● YOUR TASK: A stretch of the entries below is to be set down exactly, running from the line with "Services (596, 49)" through the line with "Contact Webmaster (763, 1557)", both included, and no other line.

● DATA TO USE:
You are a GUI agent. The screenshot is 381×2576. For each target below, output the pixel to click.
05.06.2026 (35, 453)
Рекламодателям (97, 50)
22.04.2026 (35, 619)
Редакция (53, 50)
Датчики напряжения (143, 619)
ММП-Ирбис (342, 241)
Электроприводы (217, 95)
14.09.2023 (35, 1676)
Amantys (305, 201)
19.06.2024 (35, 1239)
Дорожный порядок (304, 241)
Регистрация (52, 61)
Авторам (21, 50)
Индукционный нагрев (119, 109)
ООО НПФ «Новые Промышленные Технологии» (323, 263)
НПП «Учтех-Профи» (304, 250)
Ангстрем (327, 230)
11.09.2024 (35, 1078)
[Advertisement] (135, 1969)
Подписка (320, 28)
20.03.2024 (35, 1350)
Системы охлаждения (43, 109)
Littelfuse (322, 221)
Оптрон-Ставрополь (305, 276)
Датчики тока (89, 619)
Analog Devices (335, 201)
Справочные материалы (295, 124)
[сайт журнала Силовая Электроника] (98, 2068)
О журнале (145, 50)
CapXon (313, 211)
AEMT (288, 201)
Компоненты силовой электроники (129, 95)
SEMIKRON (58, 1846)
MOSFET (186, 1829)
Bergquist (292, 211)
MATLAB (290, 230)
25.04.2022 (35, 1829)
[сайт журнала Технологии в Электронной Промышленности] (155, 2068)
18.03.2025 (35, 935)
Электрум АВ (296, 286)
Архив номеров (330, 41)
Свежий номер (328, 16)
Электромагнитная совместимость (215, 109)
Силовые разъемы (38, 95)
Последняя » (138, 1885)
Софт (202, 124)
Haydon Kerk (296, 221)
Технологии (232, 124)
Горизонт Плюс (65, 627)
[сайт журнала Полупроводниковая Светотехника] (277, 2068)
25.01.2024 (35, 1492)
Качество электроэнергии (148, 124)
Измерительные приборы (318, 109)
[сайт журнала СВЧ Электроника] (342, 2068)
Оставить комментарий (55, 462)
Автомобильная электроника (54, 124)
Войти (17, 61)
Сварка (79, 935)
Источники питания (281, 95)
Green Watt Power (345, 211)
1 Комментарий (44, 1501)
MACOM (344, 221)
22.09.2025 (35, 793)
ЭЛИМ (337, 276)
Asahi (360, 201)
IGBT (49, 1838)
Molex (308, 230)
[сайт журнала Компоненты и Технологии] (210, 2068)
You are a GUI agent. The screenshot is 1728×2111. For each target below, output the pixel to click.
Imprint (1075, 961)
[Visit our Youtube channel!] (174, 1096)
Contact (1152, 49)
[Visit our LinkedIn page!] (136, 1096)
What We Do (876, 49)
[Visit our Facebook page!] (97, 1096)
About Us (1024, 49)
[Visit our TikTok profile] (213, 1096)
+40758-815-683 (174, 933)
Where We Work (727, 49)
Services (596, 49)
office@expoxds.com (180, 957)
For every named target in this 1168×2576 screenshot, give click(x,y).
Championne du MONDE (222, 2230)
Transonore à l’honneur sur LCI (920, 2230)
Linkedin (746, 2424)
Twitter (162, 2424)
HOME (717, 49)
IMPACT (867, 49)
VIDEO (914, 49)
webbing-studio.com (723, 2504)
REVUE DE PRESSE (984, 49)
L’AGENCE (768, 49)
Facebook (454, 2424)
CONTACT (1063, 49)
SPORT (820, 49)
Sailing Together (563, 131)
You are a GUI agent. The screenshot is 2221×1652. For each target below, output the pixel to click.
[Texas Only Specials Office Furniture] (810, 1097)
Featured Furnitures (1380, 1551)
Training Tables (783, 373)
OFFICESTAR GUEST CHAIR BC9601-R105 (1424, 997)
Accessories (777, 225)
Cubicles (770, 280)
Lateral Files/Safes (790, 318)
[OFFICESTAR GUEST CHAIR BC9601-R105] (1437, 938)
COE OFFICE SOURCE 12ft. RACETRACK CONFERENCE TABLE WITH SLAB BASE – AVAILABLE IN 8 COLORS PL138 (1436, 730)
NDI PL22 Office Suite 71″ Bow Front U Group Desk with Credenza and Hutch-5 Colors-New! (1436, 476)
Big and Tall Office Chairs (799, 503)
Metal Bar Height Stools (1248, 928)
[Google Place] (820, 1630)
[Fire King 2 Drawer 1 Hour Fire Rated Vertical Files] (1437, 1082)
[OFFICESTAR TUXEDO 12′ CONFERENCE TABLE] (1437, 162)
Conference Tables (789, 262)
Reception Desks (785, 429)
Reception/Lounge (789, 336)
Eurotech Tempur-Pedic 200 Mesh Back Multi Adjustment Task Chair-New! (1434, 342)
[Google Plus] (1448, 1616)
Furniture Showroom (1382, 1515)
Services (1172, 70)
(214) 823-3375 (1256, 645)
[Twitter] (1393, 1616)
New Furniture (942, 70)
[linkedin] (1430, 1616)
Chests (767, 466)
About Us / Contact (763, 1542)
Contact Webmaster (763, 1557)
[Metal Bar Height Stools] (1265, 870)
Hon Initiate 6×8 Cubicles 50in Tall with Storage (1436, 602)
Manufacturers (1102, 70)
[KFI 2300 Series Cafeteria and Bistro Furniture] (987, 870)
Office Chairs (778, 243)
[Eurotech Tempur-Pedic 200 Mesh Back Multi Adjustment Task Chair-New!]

● ANSWER TO THIS EXERCISE:
Services (596, 49)
office@expoxds.com (180, 957)
For every named target in this 1168×2576 screenshot, give click(x,y).
Championne du MONDE (222, 2230)
Transonore à l’honneur sur LCI (920, 2230)
Linkedin (746, 2424)
Twitter (162, 2424)
HOME (717, 49)
IMPACT (867, 49)
VIDEO (914, 49)
webbing-studio.com (723, 2504)
REVUE DE PRESSE (984, 49)
L’AGENCE (768, 49)
Facebook (454, 2424)
CONTACT (1063, 49)
SPORT (820, 49)
Sailing Together (563, 131)
You are a GUI agent. The screenshot is 2221×1652. For each target below, output the pixel to click.
[Texas Only Specials Office Furniture] (810, 1097)
Featured Furnitures (1380, 1551)
Training Tables (783, 373)
OFFICESTAR GUEST CHAIR BC9601-R105 (1424, 997)
Accessories (777, 225)
Cubicles (770, 280)
Lateral Files/Safes (790, 318)
[OFFICESTAR GUEST CHAIR BC9601-R105] (1437, 938)
COE OFFICE SOURCE 12ft. RACETRACK CONFERENCE TABLE WITH SLAB BASE – AVAILABLE IN 8 COLORS PL138 (1436, 730)
NDI PL22 Office Suite 71″ Bow Front U Group Desk with Credenza and Hutch-5 Colors-New! (1436, 476)
Big and Tall Office Chairs (799, 503)
Metal Bar Height Stools (1248, 928)
[Google Place] (820, 1630)
[Fire King 2 Drawer 1 Hour Fire Rated Vertical Files] (1437, 1082)
[OFFICESTAR TUXEDO 12′ CONFERENCE TABLE] (1437, 162)
Conference Tables (789, 262)
Reception Desks (785, 429)
Reception/Lounge (789, 336)
Eurotech Tempur-Pedic 200 Mesh Back Multi Adjustment Task Chair-New! (1434, 342)
[Google Plus] (1448, 1616)
Furniture Showroom (1382, 1515)
Services (1172, 70)
(214) 823-3375 (1256, 645)
[Twitter] (1393, 1616)
New Furniture (942, 70)
[linkedin] (1430, 1616)
Chests (767, 466)
About Us / Contact (763, 1542)
Contact Webmaster (763, 1557)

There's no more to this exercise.